Andando ad analizzare in maniera più approfondita questo EP, non si può che rimanere piacevolmente impressionati dalla presentazione dello stesso: pur essendo un demo autoprodotto, abbiamo tra le mani una confezione davvero ben realizzata e curata; certo, non si giudica il libro dalla copertina né il CD dalla custodia, ma è anche da segnali come questi che si capisce il grado di dedizione che gli artisti riservano ai propri progetti. L’aspetto visivo è, pertanto, ampiamente promosso, ma come siamo messi con la sostanza?
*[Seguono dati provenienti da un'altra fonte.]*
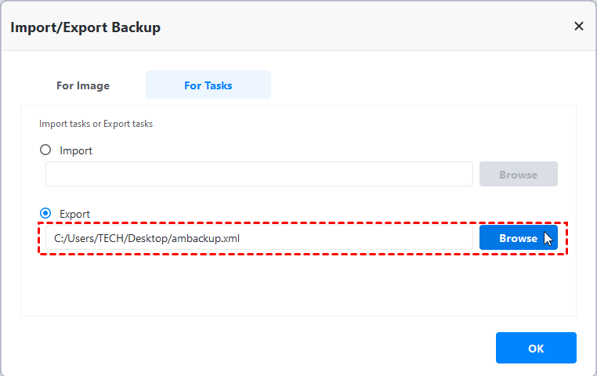Click the C:/Users portion of export path
Screen dimensions: 597x376
pyautogui.click(x=74, y=238)
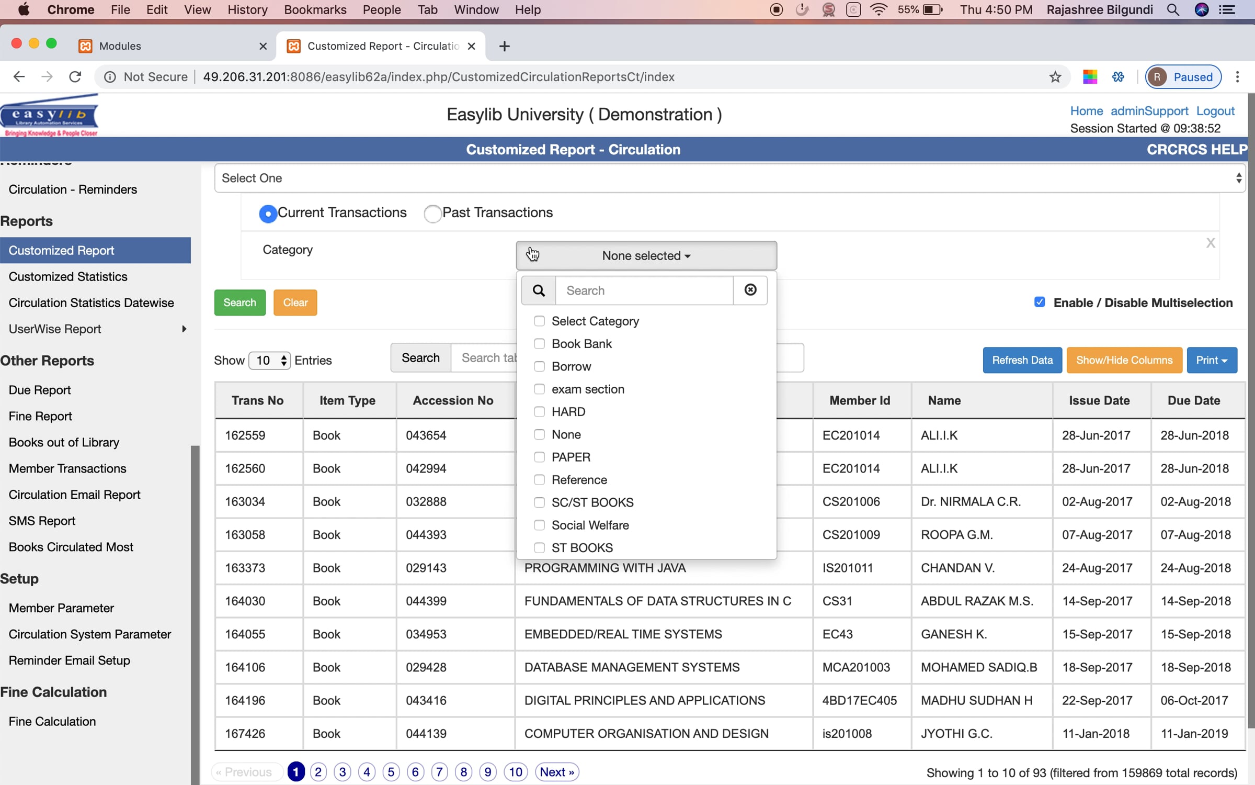Click the magnifier icon in category search
1255x785 pixels.
(539, 290)
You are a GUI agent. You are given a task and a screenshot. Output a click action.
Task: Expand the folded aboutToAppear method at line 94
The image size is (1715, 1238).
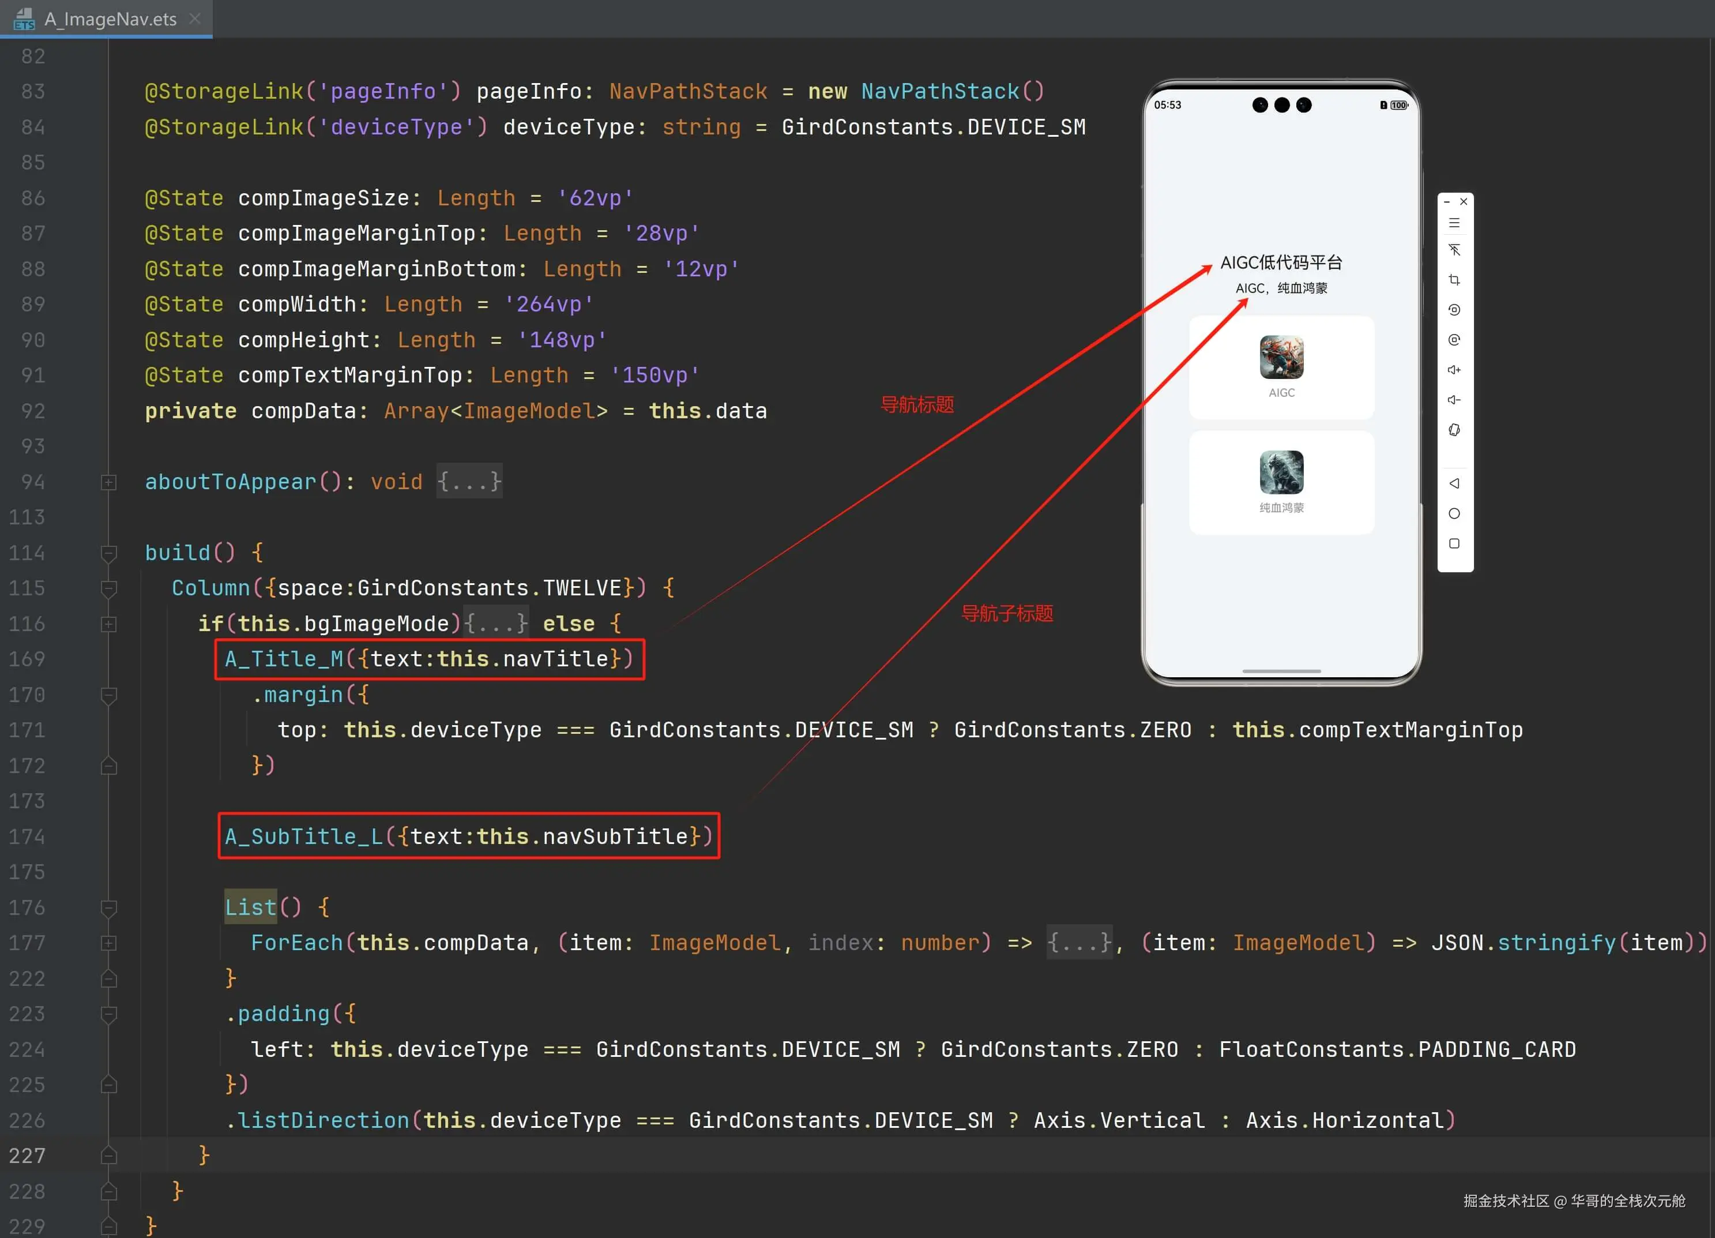[109, 482]
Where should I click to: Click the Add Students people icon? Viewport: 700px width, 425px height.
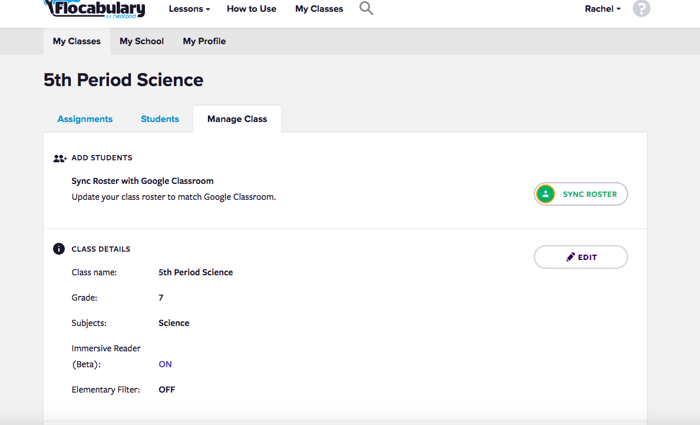point(60,158)
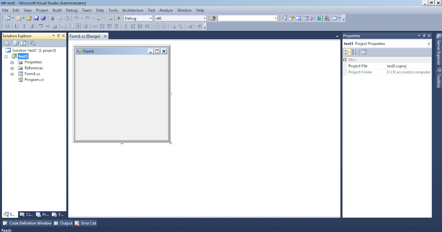Refresh the Solution Explorer
This screenshot has height=232, width=442.
pyautogui.click(x=23, y=43)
Alla gradevolezza grafica si accompagna un altrettanto efficace piacevolezza musicale?

Per definizione, un demo è un prodotto grezzo, un abbozzo di quello che sarà o vorrebbe essere, un prodotto che i musicisti realizzano per far conoscere il proprio progetto artistico al di fuori della cerchia ristretta di amici e spettatori occasionali. Con solo quattro tracce a disposizione, è difficile farsi un’opinione netta del valore di una band; in questo caso, però, bastano i pochi brani che formano la “Danza cimbra” per catturare l’attenzione dell’ascoltatore. Duole sottolineare come la varietà compositiva che fornisce l’ossatura principale dell’album sia, a conti fatti, un’arma a doppio taglio. Evitare di appiattirsi su schemi troppo abusati è, a mio avviso, un ottimo modus operandi; nello specifico, complice anche la brevità del disco, si rimane lievemente frastornati dalla disomogeneità di quanto esce dalle casse del nostro stereo. L’alternanza di lingue e il pluristilismo utilizzato per comporre i brani cercano evidentemente di fornire un catalogo quanto più esaustivo possibile delle capacità del quintetto, ma sarebbero di certo risultati più efficaci in un album più lungo. D’altro canto, non si può che sottolineare che i quattro pezzi sono ben suonati, divertenti e intriganti. Anche la qualità complessiva delle registrazioni è buona e permette all’ascoltatore di godere di un’esperienza fluida e piena.

Si, ma…allora? Per quanti si stessero domandando quale sia la conclusione di questa disamina, è presto detto: Tzimbar Tantze è un’opera prima più che discreta, un biglietto da visita notevole per un gruppo da tenere sott’occhio. Se i nostri riuscissero a conservare lo spirito di questo demo in un disco di più ampio respiro, avrebbero di certo le carte in regola per affermarsi insieme alla realtà più consolidate del panorama folk italiano. Perché dubitarne? Noi, li aspetteremo al valico con un boccale schiumoso in mano.